[SET PROBLEM] Edit the records below by replacing each occurrence of "GUI agent" with "interface agent", and leave everything else unchanged.

[ENTRIES PROVIDED]
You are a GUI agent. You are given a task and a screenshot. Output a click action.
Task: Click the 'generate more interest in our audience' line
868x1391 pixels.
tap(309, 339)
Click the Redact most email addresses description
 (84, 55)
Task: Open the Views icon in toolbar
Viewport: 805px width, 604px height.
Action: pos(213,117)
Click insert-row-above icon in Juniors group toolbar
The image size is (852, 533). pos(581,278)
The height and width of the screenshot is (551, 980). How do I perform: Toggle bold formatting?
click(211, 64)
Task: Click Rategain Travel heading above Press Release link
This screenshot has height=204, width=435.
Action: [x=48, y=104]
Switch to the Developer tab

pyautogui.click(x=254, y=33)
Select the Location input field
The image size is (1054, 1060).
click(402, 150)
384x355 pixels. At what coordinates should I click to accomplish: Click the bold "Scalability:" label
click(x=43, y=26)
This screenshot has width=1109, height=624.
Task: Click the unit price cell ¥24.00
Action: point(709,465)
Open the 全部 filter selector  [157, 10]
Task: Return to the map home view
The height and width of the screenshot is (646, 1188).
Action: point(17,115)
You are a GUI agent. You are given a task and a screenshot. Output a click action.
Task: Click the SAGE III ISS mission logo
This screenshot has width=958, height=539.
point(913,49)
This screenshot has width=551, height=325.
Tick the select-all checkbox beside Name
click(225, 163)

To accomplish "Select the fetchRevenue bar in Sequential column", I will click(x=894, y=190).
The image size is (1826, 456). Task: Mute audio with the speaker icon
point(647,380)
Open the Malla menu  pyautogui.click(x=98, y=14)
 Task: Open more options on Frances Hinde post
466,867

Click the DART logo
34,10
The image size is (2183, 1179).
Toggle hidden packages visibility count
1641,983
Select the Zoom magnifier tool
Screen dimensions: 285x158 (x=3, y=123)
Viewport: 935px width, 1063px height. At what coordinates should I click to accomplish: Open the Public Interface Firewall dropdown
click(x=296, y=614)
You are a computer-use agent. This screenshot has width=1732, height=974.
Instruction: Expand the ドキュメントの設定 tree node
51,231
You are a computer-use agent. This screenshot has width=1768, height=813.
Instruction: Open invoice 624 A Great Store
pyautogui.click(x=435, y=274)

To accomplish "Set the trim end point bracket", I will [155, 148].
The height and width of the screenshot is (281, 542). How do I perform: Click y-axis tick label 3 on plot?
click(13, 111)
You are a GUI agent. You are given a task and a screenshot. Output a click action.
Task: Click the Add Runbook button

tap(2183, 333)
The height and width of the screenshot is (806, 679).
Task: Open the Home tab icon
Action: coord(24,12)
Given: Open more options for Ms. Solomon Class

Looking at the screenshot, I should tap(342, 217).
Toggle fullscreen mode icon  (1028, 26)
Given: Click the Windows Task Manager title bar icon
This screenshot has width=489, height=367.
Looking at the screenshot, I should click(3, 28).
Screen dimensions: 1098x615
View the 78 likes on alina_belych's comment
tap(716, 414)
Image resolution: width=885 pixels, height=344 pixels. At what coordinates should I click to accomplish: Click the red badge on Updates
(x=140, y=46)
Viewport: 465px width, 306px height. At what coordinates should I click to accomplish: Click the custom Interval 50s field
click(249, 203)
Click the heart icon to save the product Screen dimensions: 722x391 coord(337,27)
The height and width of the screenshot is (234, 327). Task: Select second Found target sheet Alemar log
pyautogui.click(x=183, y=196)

[ANSWER TO THE PROBLEM]
You are a interface agent. You are given a task and a screenshot. Output a click action.
Task: Click the 'generate more interest in our audience' line
868x1391 pixels.
tap(309, 339)
Click the Redact most email addresses description
 (84, 55)
Task: Open the Views icon in toolbar
Viewport: 805px width, 604px height.
Action: pos(213,117)
Click insert-row-above icon in Juniors group toolbar
The image size is (852, 533). pos(581,278)
The height and width of the screenshot is (551, 980). How do I perform: Toggle bold formatting?
click(211, 64)
Task: Click Rategain Travel heading above Press Release link
This screenshot has height=204, width=435.
Action: [x=48, y=104]
Switch to the Developer tab

pyautogui.click(x=254, y=33)
Select the Location input field
The image size is (1054, 1060).
click(402, 150)
384x355 pixels. At what coordinates should I click to accomplish: Click the bold "Scalability:" label
click(x=43, y=26)
This screenshot has width=1109, height=624.
Task: Click the unit price cell ¥24.00
Action: point(709,465)
Open the 全部 filter selector  [157, 10]
Task: Return to the map home view
The height and width of the screenshot is (646, 1188).
Action: point(17,115)
You are a interface agent. You are given a task and a screenshot. Output a click action.
Task: Click the SAGE III ISS mission logo
This screenshot has width=958, height=539.
point(913,49)
This screenshot has width=551, height=325.
Tick the select-all checkbox beside Name
click(225, 163)

To accomplish "Select the fetchRevenue bar in Sequential column", I will click(x=894, y=190).
The image size is (1826, 456). Task: Mute audio with the speaker icon
point(647,380)
Open the Malla menu  pyautogui.click(x=98, y=14)
 Task: Open more options on Frances Hinde post
466,867

Click the DART logo
34,10
The image size is (2183, 1179).
Toggle hidden packages visibility count
1641,983
Select the Zoom magnifier tool
Screen dimensions: 285x158 (x=3, y=123)
Viewport: 935px width, 1063px height. At what coordinates should I click to accomplish: Open the Public Interface Firewall dropdown
click(x=296, y=614)
You are a computer-use agent. This screenshot has width=1732, height=974.
Instruction: Expand the ドキュメントの設定 tree node
51,231
You are a computer-use agent. This screenshot has width=1768, height=813.
Instruction: Open invoice 624 A Great Store
pyautogui.click(x=435, y=274)

To accomplish "Set the trim end point bracket", I will [155, 148].
The height and width of the screenshot is (281, 542). How do I perform: Click y-axis tick label 3 on plot?
click(13, 111)
You are a interface agent. You are given a task and a screenshot. Output a click action.
Task: Click the Add Runbook button

tap(2183, 333)
The height and width of the screenshot is (806, 679).
Task: Open the Home tab icon
Action: coord(24,12)
Given: Open more options for Ms. Solomon Class

Looking at the screenshot, I should tap(342, 217).
Toggle fullscreen mode icon  (1028, 26)
Given: Click the Windows Task Manager title bar icon
This screenshot has width=489, height=367.
Looking at the screenshot, I should click(3, 28).
Screen dimensions: 1098x615
View the 78 likes on alina_belych's comment
tap(716, 414)
Image resolution: width=885 pixels, height=344 pixels. At what coordinates should I click to accomplish: Click the red badge on Updates
(x=140, y=46)
Viewport: 465px width, 306px height. At what coordinates should I click to accomplish: Click the custom Interval 50s field
click(249, 203)
Click the heart icon to save the product Screen dimensions: 722x391 coord(337,27)
The height and width of the screenshot is (234, 327). Task: Select second Found target sheet Alemar log
pyautogui.click(x=183, y=196)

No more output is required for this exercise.